Kesultanan ini tak berdiri lama, pada 1521 Pasai takluk oleh Portugal. Pasai pun bergabung dengan Kesultanan Aceh yang telah didirikan oleh Sultan Ali Mughayat Shyah pada 1496.

Baik Kesultanan Samodra Pasai maupun Kesultanan Aceh, keduanya memiliki paham agama yang sama, mayoritas penduduknya adalah ahlus sunnah wal jamaah. Menurut Ibnu Batutah, saat beliau mengunjungi Pasai pada 1345 M dan bertemu dengan Sultan Mahmud Malik az-Zahir, beliau disambut dengan ramah dan menyaksikan bahwa penduduk disana menganut Mazhab Syafi’i dalam bidang fiqh.

Kedua, Baiturrahman sebagai pusat pendidikan

Pasti kita semua tahu tentang Masjid Raya Baiturrahman. Masjid yang tetap berdiri kokoh saat gelombang tsunami berkecepatan 40 km/jam menggulung Tanah Rencong.

Masjid Raya pertama kali dibangun pada tahun 1292 M oleh Sultan Alaidin Mahmudsyah dengan menampilkan arsitektur khas Aceh.

Masjid Raya Baiturrahman dahulu tak hanya menjadi pusat peribadatan tapi juga pusat pendidikan. Masjid Raya Baiturrahman atau dahulu dikenal dengan Darr Baiturrahman menyediakan berbagai jenjang pendidikan dari tingkat dasar hingga tinggi.

Pendidikan tingkat tinggi di Daar Baiturrahman berdiri layaknya universitas modern. Terdapat 17 fakultas diantaranya Fakultas Ilmu Tafsir dan Hadis, Fakultas Hukum, Fakultas Kedokteran dan lainnya.

Pusat pendidikan tersebut memiliki tenaga pengajar yang kompeten. Pengajar-pengajar tersebut tak hanya dari Aceh, tapi juga didatangkan langsung dari Arab, Turki, Persia dan India.

Pada 1873, pusat peribadatan dan pendidikan tersebut harus menampah fungsi bangunannya. Agresi Belanda menjadikan Baiturrahman benteng pertahanan rakyat Aceh. Perang sengit pun terjadi di Masjid ini. Para pejuang Aceh masih kokoh mempertahankan keutuhan Baiturrahman.

Pada 1874 atau agresi kedua, pasukan Aceh yang dipimpin oleh Tuanku Hasyim Banta Muda dan Tuanku Imam Lueng Bata gagal mempertahankan masjid ini.

Belanda berhasil merebut benteng pertahanan Aceh. Aksi yang dilakukan pada 6 Januari 1874 ini dipimpin oleh Van Swieten. Mereka menembakkan suar ke atap jerami masjid ini hingga bangunan terbakar.

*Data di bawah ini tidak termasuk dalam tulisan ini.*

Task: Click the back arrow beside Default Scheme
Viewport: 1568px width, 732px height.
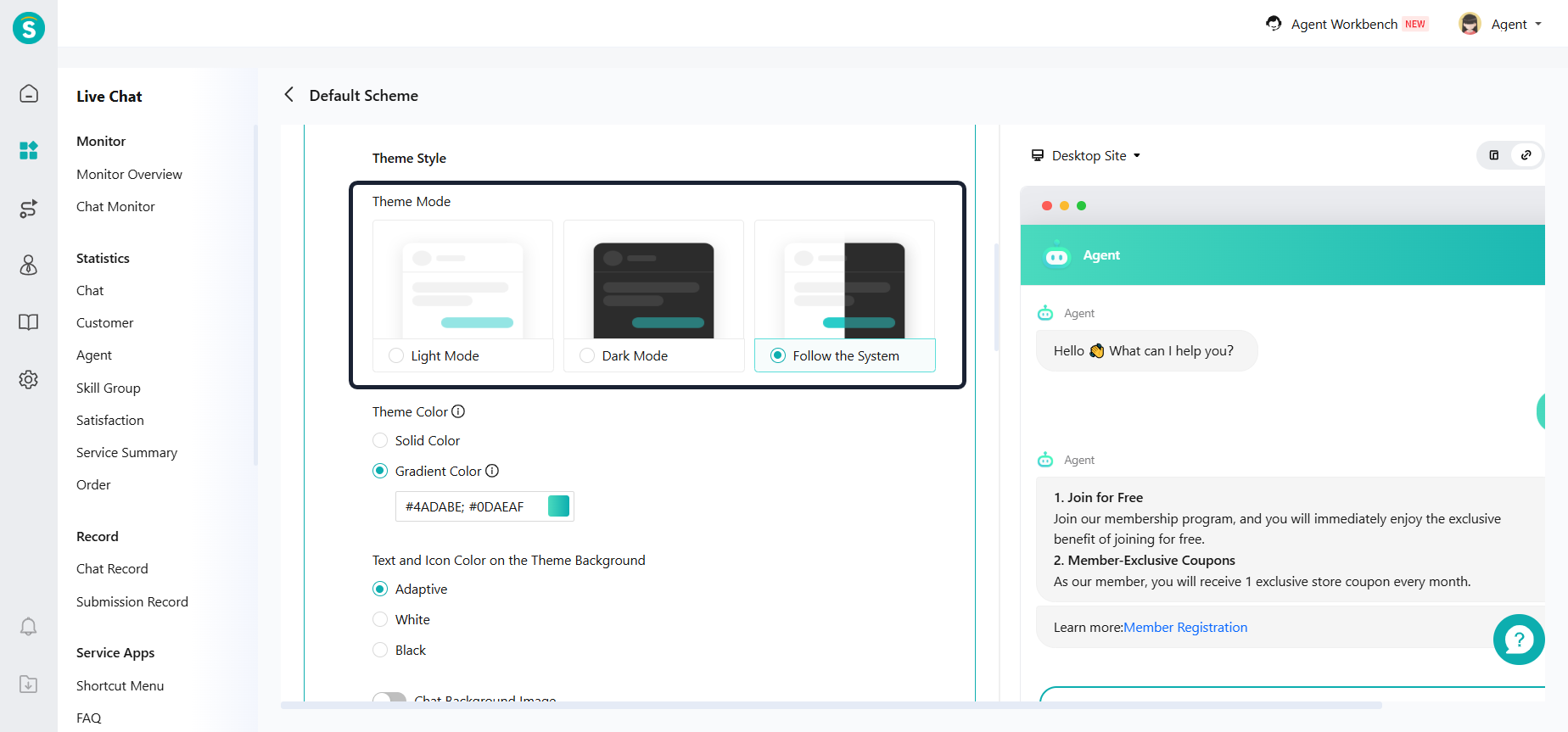Action: coord(289,95)
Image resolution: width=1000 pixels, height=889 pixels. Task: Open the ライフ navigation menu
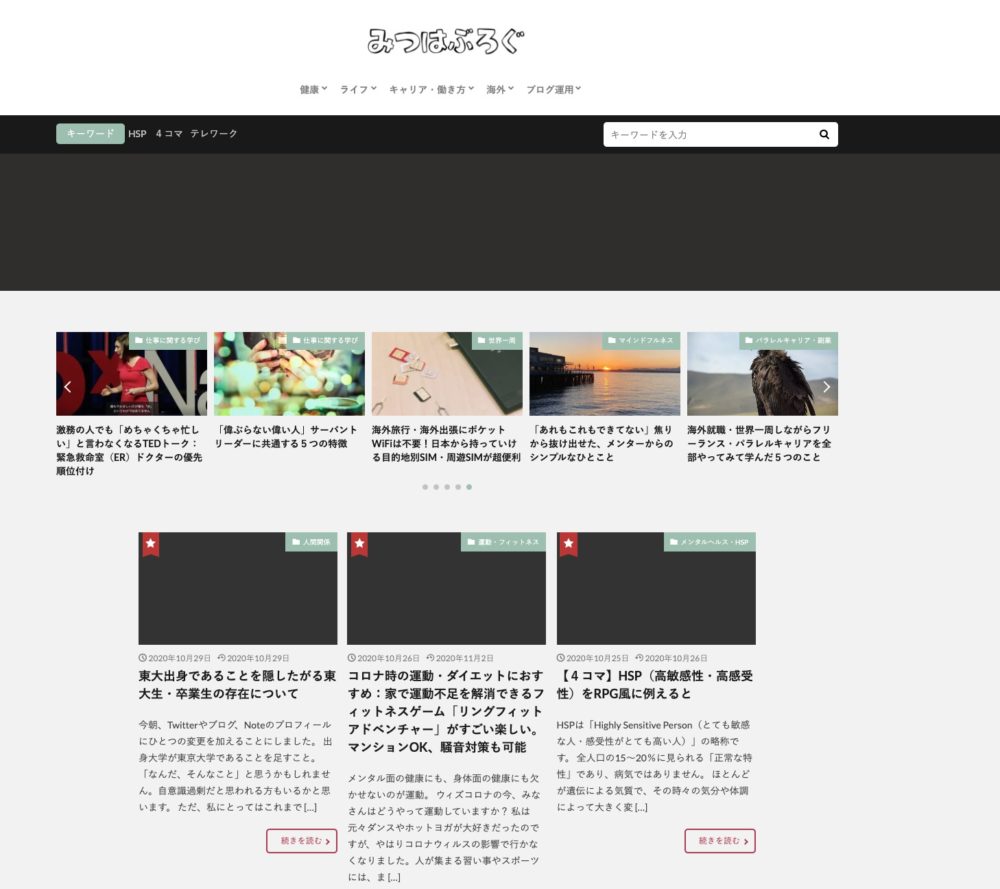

Demi melancarkan maksud politik dan merebut hati rakyat Aceh, Belanda membangun kembali Masjid Raya Baiturrahman yang telah dibakar dan dirusak. Rancangan masjid tersebut diserahkan pada arsitek Bruins dari Department van Burgelijk Openbare Werken atau Departemen Pekerjaan Umum di Batavia dan bekerja sama dengan beberapa insinyur lainnya.

Pembangunan ulang masjid tersebut juga menggaet oleh seorang penghulu besar dari Garut. Cara ini dilakukan agar desain masjid yang akan dibangun sesuai dengan aturan Islam.

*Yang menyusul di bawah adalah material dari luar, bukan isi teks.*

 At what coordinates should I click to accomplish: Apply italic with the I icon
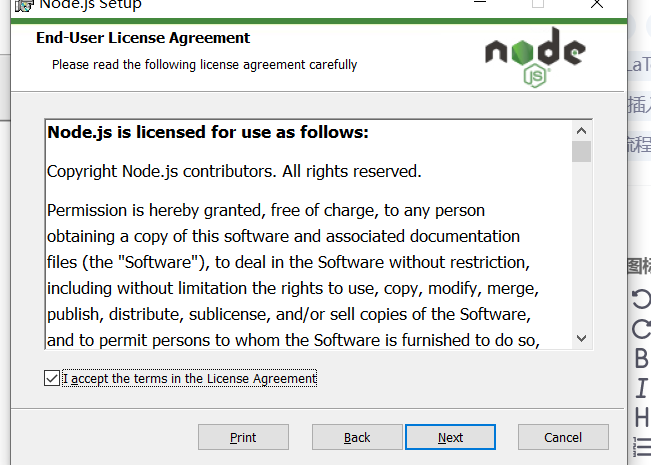tap(642, 388)
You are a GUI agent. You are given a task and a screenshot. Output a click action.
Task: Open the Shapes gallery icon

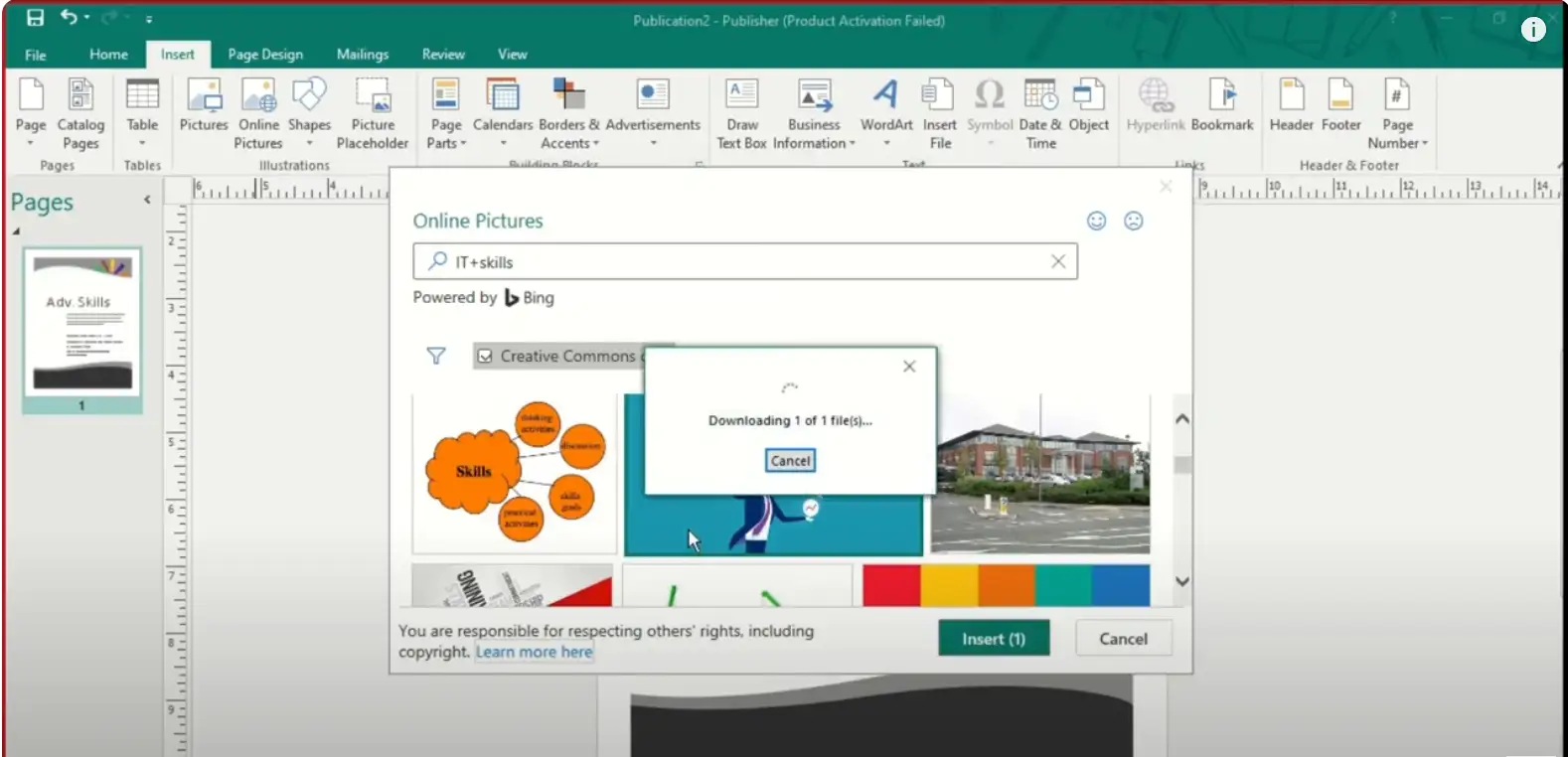pos(309,95)
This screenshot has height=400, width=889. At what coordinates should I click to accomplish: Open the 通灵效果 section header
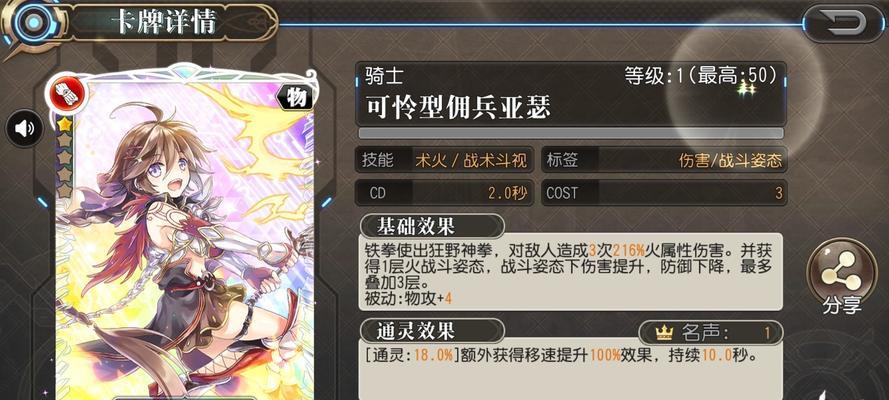431,330
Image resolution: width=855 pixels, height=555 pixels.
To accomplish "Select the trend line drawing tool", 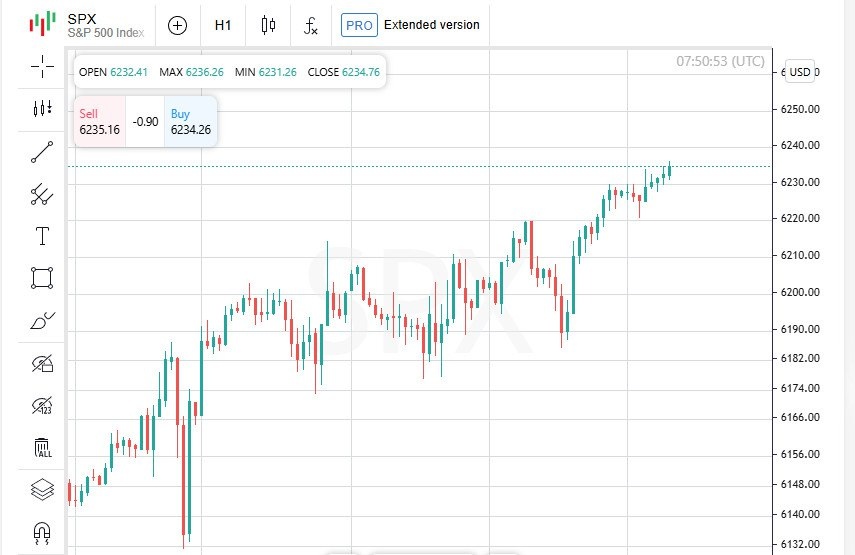I will pyautogui.click(x=42, y=152).
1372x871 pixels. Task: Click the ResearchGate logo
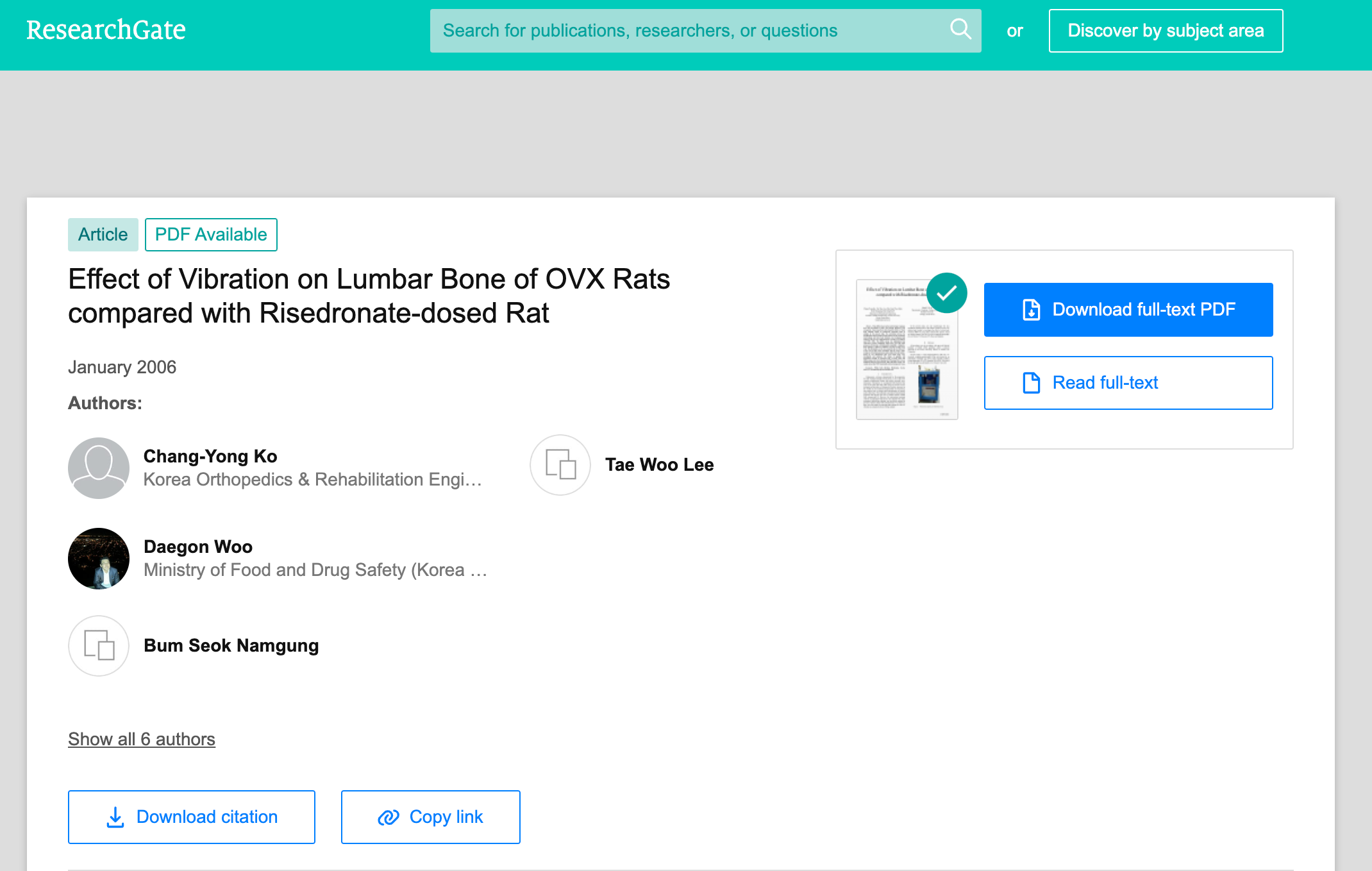[106, 30]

Dalam prosesnya, pembangunan ulang Masjid Raya menghadapi kendala. Kendala tersulit adalah minimnya pekerja dikarenakan rakyat Aceh yang enggan bekerja pada proyek Belanda. Belanda akhirnya mengimpor tenaga kerja dari Cina.

Pengerjaan proyek tersebut juga terkendala oleh kontraktor. Para kontraktor Jawa tidak mau bergabung dalam proyek tersebut karena Perang Aceh sedang berkecamuk. Untungnya, masih ada seorang kontraktor bernama Lie A Sie, Letnan Cina di Aceh. Ia memperoleh borongan untuk pembangunan masjid dan mengimpor bahan-bahan bangunan dari luar negeri.

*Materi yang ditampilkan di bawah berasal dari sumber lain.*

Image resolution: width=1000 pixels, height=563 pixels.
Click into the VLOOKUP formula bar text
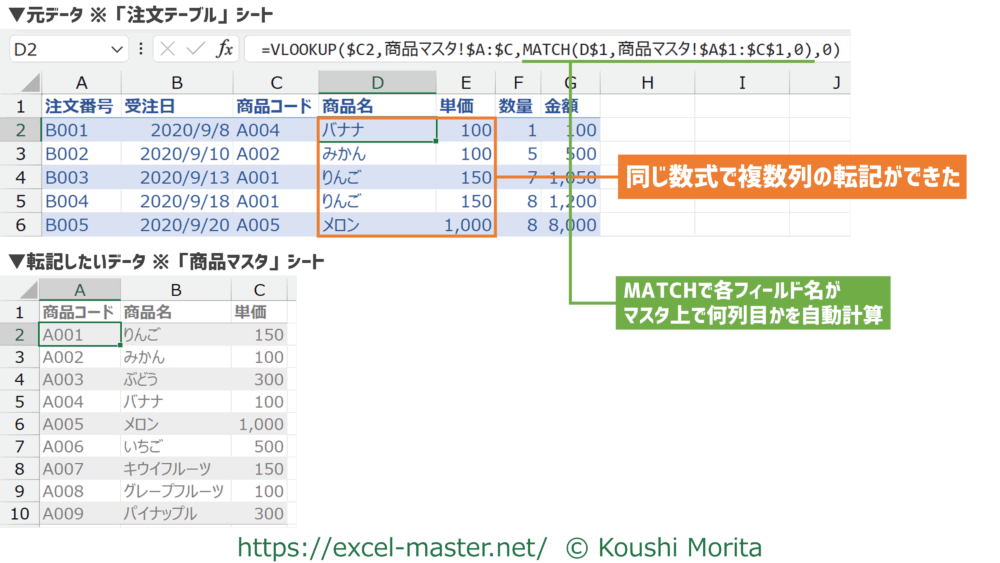548,48
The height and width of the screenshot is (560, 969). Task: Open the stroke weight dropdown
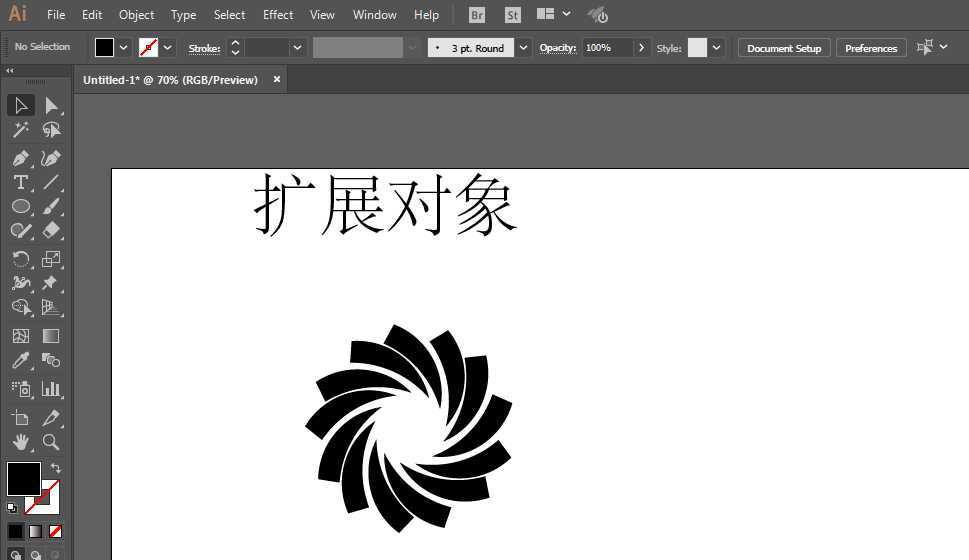click(297, 48)
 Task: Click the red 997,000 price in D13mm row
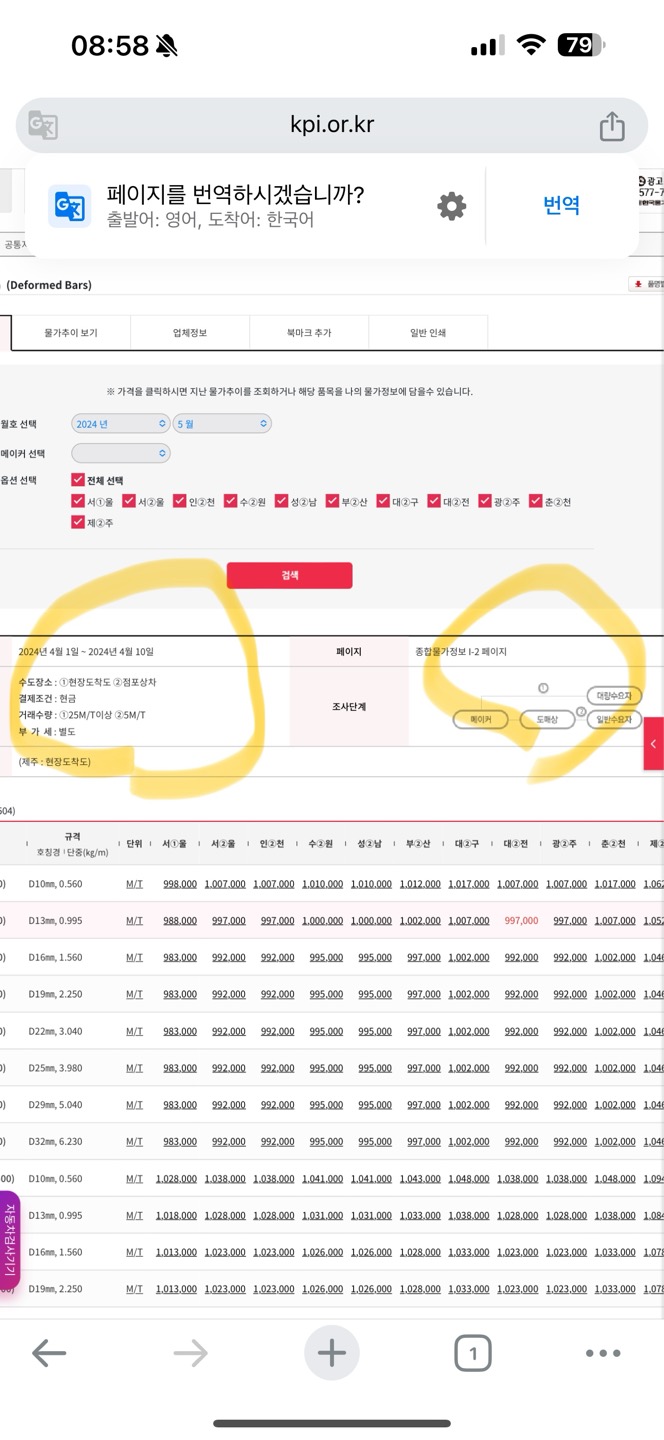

Pada tahun 1879, pembangunan ulang Masjid Raya Baiturrahman dimulai. Tengku Qadhi Malikul Adil meletakkan batu pertamanya. Ia pun menjadi imam pertama di Masjid yang baru.

Pada 27 Desember 1882, pembangunan masjid ini selesai. Awalnya, rakyat Aceh enggan beribadah di masjid ini karena dibangun oleh Belanda. Tapi, seiring berjalannya waktu, tempat ini kembali menjadi pusat peribadatan bahkan kebanggaan rakyat Aceh.

Ketiga, Aceh sebagai pelindung Islam

Dalam sejarah Kesultanan Aceh Darussalam, Aceh telah mengembangkan pola dan sistem pendidikan militer yang baik. Kesultanan itu teguh menentang imperialisme Eropa.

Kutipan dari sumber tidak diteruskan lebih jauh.